Dieser Mangel führt zur Aufhebung des Schuldspruchs in sämtlichen Fällen, weil der Senat in keinem Fall mit letzter Sicherheit auszuschließen vermag, dass sich gar kein ansatzfähiger Vermögensschaden ergibt. Bestehen bleiben können jedoch - wobei insoweit ergänzende, den bisher getroffenen nicht widersprechende Feststellungen zulässig sind - die Feststellungen zu den äußeren Umständen der Kreditgewährungen wie auch zu den Beziehungen der Beteiligten untereinander, weil sie von dem zur Aufhebung führenden Rechtsfehler nicht berührt sind. Gleichfalls aufrechterhalten werden die Feststellungen zur subjektiven Tatseite beim Angeklagten G. Entgegen der Auffassung der Revision hat das Landgericht aus dem Umstand, dass er von Verkäuferseite eingereichte Schecks entgegengenommen hat - die er später zurückgeschickt hat -, rechtsfehlerfrei auf den Gehilfenvorsatz dieses Angeklagten geschlossen. Die hierzu vorgebrachten Einwände der Revision sind unbegründet im Sinne des § 349 Abs. 2 StPO.

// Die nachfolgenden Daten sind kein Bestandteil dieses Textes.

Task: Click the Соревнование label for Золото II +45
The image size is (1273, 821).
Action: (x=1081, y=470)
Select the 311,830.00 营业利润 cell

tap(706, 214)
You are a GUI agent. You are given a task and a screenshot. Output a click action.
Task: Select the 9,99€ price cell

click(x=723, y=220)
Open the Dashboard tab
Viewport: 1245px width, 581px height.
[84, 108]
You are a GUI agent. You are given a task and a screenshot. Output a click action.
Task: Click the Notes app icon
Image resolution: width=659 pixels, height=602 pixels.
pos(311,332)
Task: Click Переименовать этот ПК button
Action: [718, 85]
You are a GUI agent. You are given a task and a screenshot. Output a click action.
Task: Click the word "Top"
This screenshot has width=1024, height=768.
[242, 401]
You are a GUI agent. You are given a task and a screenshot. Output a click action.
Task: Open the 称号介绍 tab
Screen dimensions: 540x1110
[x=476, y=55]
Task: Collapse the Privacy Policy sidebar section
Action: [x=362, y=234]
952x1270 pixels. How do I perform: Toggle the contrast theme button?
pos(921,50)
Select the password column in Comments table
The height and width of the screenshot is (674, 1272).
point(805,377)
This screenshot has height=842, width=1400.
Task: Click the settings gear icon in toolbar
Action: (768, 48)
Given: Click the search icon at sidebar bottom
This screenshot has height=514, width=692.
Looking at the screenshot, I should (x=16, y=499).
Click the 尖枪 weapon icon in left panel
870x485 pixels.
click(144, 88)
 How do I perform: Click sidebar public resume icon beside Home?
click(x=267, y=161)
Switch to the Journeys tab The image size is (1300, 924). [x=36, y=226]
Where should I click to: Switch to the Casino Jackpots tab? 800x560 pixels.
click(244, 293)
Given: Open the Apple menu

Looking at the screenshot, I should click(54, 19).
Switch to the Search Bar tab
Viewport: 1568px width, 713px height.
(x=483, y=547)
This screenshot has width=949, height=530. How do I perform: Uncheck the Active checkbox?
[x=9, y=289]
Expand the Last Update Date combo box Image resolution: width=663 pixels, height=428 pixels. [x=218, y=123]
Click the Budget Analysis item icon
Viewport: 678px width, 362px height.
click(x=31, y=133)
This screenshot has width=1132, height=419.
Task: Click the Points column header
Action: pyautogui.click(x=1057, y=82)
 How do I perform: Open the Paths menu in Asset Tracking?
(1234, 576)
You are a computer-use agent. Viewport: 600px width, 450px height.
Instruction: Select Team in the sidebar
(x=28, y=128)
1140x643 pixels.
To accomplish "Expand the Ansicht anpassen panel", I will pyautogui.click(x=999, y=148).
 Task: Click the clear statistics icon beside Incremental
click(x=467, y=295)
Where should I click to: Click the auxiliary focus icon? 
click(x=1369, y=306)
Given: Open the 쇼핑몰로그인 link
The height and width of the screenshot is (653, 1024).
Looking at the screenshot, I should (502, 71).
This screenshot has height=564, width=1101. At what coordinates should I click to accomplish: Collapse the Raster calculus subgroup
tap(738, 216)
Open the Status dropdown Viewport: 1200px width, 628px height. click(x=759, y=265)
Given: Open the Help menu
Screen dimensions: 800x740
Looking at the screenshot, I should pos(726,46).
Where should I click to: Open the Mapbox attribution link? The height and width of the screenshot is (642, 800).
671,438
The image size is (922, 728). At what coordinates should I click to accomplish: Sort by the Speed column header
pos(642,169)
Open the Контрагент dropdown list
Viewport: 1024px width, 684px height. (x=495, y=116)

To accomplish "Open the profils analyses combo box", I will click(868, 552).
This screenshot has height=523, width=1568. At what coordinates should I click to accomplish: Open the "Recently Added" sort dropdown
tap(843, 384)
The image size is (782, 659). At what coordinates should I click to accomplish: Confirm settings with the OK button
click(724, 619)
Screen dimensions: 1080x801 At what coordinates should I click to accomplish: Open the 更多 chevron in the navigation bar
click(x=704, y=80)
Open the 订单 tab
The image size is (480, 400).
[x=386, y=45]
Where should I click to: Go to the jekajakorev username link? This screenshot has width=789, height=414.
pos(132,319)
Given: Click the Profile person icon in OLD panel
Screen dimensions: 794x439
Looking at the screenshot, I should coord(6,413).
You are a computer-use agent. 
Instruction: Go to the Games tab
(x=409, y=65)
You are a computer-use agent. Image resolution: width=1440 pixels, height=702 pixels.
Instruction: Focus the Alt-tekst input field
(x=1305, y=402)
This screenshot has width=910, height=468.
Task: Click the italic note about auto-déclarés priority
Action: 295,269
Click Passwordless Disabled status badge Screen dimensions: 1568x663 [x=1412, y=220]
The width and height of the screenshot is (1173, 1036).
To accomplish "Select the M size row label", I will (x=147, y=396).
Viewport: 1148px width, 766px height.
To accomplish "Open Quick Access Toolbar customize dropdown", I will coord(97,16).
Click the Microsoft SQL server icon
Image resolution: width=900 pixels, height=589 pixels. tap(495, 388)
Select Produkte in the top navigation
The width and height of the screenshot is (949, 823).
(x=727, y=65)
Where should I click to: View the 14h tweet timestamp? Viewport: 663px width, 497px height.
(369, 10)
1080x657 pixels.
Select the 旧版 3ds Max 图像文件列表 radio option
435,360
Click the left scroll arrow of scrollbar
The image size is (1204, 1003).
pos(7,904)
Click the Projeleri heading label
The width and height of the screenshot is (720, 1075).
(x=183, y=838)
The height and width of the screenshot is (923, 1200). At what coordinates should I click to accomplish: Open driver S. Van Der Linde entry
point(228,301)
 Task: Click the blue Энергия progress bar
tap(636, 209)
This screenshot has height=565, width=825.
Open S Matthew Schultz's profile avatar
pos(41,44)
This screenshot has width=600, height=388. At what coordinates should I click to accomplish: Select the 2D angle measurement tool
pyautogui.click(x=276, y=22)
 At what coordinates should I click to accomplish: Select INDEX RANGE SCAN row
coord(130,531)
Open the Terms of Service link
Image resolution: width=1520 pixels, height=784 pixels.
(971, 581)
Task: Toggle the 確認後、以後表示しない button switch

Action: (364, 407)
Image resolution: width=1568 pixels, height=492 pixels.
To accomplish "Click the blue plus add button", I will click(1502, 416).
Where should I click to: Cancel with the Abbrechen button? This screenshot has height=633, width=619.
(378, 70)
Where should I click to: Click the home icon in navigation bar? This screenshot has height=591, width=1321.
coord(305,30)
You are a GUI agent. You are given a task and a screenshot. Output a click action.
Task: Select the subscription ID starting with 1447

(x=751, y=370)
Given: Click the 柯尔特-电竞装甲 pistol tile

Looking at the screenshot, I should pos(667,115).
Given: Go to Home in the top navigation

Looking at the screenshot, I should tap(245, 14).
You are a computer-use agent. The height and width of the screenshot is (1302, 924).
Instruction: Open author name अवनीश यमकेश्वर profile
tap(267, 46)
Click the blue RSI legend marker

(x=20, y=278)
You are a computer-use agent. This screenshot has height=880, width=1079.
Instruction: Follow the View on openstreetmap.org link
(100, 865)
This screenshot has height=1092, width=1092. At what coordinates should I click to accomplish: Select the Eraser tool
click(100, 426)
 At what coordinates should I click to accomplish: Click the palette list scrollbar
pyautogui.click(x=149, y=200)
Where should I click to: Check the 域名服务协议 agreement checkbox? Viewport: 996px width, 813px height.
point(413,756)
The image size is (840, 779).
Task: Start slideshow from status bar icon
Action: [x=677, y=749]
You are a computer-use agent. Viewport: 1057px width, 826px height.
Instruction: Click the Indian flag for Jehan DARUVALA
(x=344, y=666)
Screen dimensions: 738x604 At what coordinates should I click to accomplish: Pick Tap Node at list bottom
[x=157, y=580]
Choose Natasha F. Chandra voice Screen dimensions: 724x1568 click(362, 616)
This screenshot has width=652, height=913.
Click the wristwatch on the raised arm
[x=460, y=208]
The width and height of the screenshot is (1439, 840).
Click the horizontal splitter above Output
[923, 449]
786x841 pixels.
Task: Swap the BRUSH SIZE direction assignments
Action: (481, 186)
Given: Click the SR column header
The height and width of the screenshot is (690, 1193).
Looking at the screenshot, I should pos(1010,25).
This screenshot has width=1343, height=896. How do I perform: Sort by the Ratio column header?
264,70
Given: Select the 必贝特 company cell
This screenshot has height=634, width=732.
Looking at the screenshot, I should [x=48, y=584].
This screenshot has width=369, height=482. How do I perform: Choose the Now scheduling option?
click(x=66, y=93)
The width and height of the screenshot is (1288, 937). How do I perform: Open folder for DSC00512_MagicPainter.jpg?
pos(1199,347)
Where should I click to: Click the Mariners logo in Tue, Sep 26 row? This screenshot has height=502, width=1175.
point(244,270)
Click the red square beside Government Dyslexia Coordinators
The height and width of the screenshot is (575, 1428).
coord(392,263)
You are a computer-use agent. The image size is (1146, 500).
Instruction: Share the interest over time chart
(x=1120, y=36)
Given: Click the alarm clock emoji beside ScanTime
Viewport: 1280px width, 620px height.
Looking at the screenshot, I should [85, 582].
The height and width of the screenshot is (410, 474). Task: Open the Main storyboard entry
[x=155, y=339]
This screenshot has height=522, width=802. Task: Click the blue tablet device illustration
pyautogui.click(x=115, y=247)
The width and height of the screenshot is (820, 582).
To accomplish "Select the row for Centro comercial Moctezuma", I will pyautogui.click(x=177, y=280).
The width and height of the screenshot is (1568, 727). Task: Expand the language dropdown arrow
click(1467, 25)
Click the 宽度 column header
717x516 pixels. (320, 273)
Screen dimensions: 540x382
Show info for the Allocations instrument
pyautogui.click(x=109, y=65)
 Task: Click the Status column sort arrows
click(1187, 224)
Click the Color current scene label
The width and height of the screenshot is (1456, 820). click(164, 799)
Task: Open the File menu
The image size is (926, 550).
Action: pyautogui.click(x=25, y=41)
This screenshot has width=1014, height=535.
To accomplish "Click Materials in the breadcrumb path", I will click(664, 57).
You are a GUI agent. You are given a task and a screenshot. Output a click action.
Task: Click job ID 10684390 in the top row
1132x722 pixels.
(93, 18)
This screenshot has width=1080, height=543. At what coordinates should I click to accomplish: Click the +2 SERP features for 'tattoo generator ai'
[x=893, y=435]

Für das neue tatrichterliche Verfahren weist der Senat - sollte es erneut zu Schuldsprüchen kommen - im Hinblick auf die vom Landgericht festgestellte Verfahrensverzögerung auf Folgendes hin: Bei der Bemessung der Höhe der im Wege der Anrechnung auf die vollstreckte Strafe vorzunehmenden Kompensation sind in einer einzelfallbezogenen Abwägung der Umfang der staatlicherseits zu verantwortenden Verzögerung, das Maß des Fehlverhaltens der Strafverfolgungsorgane sowie die konkreten Auswirkungen auf die Angeklagten zu würdigen. Auf die Höhe der verwirkten Strafe kommt es dabei grundsätzlich nicht an (BGH, Beschluss vom 30. September 2010 - 5 StR 259/10, wistra 2011, 22; Urteil vom 27. August 2009 - 3 StR 250/09, BGHSt 54, 135, 138). Es ist deshalb grundsätzlich bedenklich, die Kompensation mit einem Sechstel der verhängten Strafe zu begründen. Im neuen tatgerichtlichen Verfahren wird in diesem Zusammenhang zudem weiter aufzuklären sein, warum die Verfahrensakten erst knapp 15 Monate nach Urteilsverkündung beim Generalbundesanwalt eingegangen sind.